CIT 594 Notes on the Tokenizer Assignment
Spring 2014, David Matuszek

The state machine

The Tokenizer is to be implemented as a state machine, so a good way to start is to draw, on paper, the state machine you want to implement. Notice which states should be final states, and which states should not be final states--the latter may represent errors.

The most complex token is the NUMBER token. The Tokenizer should recognize both unsigned integers and floating-point numbers. Floating-point numbers may have a exponent, and the exponent may be signed or unsigned. You don't need to handle octal, hexadecimal, or binary numbers, or byte, short, or long integers, though you are welcome to do so; my tests will not test for these, either way.

Backing up

There is a requirement that your Tokenizer be able to "back up" (deliver again) one token. This feature will be essential in a later assignment.

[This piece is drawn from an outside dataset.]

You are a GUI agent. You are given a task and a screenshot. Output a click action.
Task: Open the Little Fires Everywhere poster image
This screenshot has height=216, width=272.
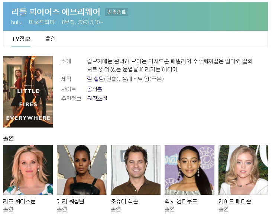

The state machine, which turns character sequences into tokens, must also be able to back up (or somehow do the equivalent of backing up). This wasn't explicitly stated in the assignment, but is necessary in order to parse tokens that aren't separated by whitespace. In my code, I only allow backing up one character, and anything that requires backing up more than one character (for example, 123e+ABC) is an error. If you allow backing up more than one character, this could be treated as four tokens (123, e, +, and ABC).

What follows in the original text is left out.